Find the string "Collapse" in the entries and copy each line that has it.

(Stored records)
-*-

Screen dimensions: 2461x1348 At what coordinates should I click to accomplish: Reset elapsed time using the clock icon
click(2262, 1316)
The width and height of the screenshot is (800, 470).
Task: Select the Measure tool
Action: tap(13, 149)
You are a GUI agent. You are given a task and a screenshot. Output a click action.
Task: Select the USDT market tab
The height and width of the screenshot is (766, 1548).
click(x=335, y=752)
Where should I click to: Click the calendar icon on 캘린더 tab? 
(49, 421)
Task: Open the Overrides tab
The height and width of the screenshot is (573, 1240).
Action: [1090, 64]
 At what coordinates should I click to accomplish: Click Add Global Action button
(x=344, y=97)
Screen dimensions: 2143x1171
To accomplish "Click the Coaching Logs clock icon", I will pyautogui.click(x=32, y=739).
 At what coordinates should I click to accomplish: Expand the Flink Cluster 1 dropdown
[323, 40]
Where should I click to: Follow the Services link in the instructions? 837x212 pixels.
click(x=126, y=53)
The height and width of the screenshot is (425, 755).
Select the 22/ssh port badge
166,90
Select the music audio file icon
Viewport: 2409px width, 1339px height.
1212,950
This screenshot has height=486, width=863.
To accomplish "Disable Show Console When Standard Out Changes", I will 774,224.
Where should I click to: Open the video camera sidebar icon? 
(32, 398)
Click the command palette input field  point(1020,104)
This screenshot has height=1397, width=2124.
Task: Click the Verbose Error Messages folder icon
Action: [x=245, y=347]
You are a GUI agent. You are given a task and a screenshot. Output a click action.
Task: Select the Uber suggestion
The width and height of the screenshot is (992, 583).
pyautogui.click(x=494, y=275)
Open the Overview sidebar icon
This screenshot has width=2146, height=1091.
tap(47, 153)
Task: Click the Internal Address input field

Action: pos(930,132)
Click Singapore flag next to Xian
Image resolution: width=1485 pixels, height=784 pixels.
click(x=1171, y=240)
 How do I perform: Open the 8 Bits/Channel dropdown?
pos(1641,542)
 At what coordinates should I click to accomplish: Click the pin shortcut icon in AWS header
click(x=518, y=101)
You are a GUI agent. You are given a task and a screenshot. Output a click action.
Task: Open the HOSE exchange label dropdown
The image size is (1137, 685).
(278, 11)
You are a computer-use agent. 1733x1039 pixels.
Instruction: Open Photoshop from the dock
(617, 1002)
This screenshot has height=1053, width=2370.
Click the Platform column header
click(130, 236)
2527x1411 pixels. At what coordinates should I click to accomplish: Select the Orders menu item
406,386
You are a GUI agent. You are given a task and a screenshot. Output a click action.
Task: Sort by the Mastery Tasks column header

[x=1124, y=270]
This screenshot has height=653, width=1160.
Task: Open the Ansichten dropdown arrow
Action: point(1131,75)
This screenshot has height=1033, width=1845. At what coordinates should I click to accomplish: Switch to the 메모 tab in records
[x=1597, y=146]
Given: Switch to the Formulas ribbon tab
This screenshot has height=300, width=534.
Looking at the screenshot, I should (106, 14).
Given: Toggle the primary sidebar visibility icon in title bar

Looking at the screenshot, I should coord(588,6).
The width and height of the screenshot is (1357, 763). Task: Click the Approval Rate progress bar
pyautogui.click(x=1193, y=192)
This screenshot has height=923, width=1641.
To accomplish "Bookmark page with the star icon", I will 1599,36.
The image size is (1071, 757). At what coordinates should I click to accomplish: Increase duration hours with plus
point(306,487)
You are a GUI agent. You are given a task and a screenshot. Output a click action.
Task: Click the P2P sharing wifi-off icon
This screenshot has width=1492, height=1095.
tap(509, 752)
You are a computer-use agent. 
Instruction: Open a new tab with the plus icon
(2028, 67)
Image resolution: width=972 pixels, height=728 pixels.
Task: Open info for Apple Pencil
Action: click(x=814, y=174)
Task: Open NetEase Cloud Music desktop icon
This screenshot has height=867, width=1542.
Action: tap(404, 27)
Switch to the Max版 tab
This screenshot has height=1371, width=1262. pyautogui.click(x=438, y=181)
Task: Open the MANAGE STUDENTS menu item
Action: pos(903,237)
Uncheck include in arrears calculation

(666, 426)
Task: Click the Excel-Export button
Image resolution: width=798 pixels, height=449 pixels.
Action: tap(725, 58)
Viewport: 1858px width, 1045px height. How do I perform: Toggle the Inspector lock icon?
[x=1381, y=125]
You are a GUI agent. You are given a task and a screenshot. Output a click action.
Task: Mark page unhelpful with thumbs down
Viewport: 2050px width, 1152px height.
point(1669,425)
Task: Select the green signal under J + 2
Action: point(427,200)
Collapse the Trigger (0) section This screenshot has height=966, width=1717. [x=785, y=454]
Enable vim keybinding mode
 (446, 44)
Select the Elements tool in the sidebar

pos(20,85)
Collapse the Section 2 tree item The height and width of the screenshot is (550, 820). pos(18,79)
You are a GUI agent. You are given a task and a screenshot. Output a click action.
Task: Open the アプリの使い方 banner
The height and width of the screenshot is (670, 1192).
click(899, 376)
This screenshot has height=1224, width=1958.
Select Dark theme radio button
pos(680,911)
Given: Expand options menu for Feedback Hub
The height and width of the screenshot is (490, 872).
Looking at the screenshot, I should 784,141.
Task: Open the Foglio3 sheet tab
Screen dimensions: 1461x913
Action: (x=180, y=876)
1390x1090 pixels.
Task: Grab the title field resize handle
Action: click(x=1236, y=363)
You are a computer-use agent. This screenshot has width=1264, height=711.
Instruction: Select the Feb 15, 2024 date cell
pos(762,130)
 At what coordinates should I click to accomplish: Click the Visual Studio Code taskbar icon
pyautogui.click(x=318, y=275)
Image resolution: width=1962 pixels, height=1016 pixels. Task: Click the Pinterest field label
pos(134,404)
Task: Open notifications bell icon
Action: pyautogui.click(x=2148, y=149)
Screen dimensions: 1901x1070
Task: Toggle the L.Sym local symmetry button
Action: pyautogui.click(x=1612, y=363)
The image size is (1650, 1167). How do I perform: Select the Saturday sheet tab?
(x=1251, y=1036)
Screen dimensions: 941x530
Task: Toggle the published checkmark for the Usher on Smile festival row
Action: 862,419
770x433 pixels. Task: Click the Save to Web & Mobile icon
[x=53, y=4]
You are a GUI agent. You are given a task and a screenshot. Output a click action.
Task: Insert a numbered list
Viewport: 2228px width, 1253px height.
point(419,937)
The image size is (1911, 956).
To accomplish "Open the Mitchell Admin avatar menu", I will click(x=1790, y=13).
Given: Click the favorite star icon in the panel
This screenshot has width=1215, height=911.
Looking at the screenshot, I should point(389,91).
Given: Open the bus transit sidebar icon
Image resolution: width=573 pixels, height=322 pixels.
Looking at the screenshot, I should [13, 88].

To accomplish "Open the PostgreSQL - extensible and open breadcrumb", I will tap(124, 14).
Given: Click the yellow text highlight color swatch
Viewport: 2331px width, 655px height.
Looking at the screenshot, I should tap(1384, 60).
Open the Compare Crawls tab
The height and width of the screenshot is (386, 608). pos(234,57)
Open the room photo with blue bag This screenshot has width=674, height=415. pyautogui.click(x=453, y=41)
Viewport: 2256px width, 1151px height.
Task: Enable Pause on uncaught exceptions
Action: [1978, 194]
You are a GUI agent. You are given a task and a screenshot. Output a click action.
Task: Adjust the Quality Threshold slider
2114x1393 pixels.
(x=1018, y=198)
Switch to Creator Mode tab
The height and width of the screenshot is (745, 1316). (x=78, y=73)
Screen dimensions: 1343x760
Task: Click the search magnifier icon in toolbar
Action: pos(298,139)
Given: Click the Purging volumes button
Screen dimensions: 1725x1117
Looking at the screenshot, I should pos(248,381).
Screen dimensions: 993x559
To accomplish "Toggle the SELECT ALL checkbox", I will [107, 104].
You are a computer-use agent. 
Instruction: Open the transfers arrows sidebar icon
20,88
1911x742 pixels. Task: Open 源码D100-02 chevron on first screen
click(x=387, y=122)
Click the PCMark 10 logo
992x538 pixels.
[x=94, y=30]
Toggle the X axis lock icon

-*-

— SOLUTION BELOW —
Collapse the Trigger (0) section This screenshot has height=966, width=1717. [x=785, y=454]
Collapse the Section 2 tree item The height and width of the screenshot is (550, 820). pos(18,79)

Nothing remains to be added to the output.